Журнал рассказывал о дорогах Древнего Рима, о гибели Помпеи, о скрипках Страдивариуса и Гварнери, об истории создания «Робинзона», о театре Шекспира.
«Пионер» писал о том, как Менделеев раскрыл тайну французского бездымного пороха, объяснял, что такое охота с фотоаппаратом, публиковал письмо смешного чудака инженера Гидролюбова, который утверждал: вода «самое нужное и интересное вещество на свете». Из номера в номер печатались очерки о том, какой станет Москва, когда построят метро, проведут канал Москва – Волга и воздвигнут Дворец Советов.
Когда мир был захвачен эпопеей челюскинцев и на вес платины шла каждая строчка о жизни на льдине и ходе спасательных работ, «Пионер» печатал рассказ капитана Воронина, переданный по радио из Уэлена по просьбе Ивантера.
Для «Пионера» писал Михаил Кольцов. Впечатлениями о поездке во Францию делился всегда медлительный в работе Исаак Бабель. Приезжая из Ленинграда в Москву, в редакции непременно появлялся академик Евгений Викторович Тарле. Собирали ребят. Тарле рассказывал о пиратах или французской революции. Беседу стенографировали, обрабатывали, и она появлялась в ближайшем же номере.
Очерком «Как я пишу» начиналось знакомство читателей журнала с Эдуардом Багрицким. Тут же была помещена «Дума про Опанаса». А уже в следующем номере Багрицкий выступал с письмом Коле Копыльцову по поводу Колиных стихов.
Когда Багрицкий умер, то рядом с некрологом поместили и его «Песню четырех ветров». Настоящая поэзия, считал Ивантер, как и всякое искусство, доступна не только взрослым.
Для «Пионера» хотелось писать, хотя платили здесь меньше, чем в толстых журналах. Быть приглашенным в «Пионер» считалось за честь. И от приглашения редко кто отказывался. Когда перед ним, бывало, стоял выбор: толстый журнал или «Пионе р» – предпочитал «Пионер».
Его дебютом в журнале был рассказ «Пусть светит», приуроченный к пятнадцатилетию комсомола, история двух комсомольцев, Ефимки и Верки, которых поздно вечером подняли по тревоге (наступали белые!), но в бой не пустили – поручили спасать беженцев.
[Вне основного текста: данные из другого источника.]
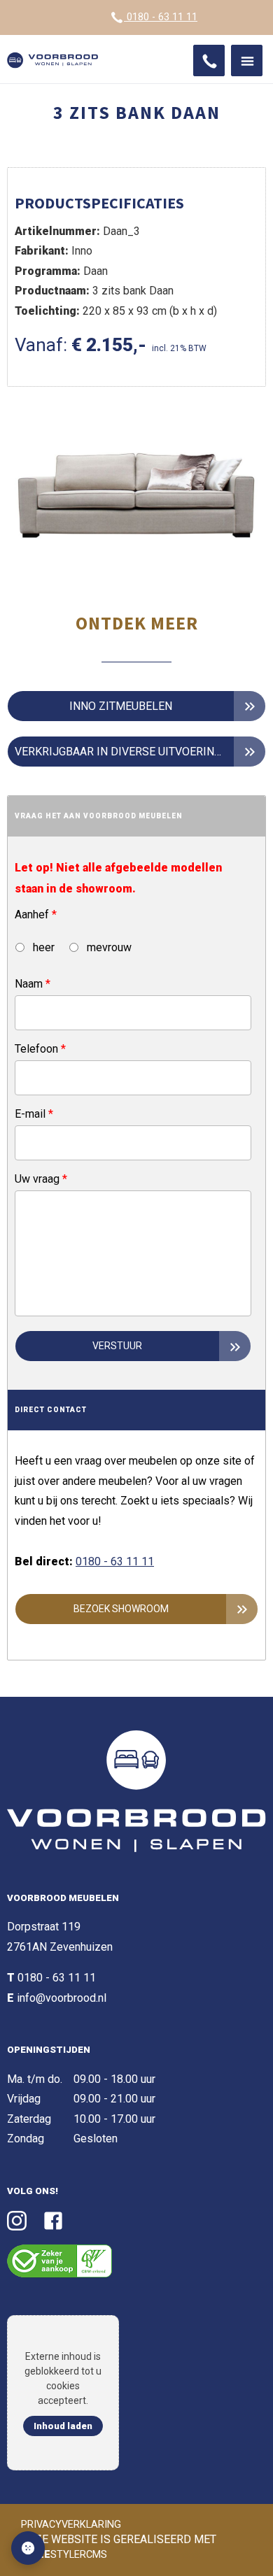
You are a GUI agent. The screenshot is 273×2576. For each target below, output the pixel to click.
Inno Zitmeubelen (120, 706)
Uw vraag (41, 1179)
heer (42, 947)
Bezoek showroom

И ребята спасли.
Но глубокой ночью, когда еще никто не знал, удастся ребятам спасти беженцев или нет, произошел у Ефимки разговор с матерью:
«– Мне сорок седьмой пошел, – жаловалась мать, – …я тридцать лет крутилась, вертелась. И вдруг что же… Погас свет. Зажужжало, загрохало. И не успела я опомниться, как на, возьми, – шалаш, лес…
– Вот погоди, – успокаивал Ефимка, – отгрохает война – и заживем мы тогда по-новому. Тогда такие дома построят огромные… в сорок этажей. Тут тебе и столовая, и прачечная, и магазин… Почему не веришь? Возьмем да построим. А над сорок первым этажом поставим каменную башню, красную звезду и большущий прожектор… Пусть светит!» Это была глава из второй, неосуществленной части «Школы».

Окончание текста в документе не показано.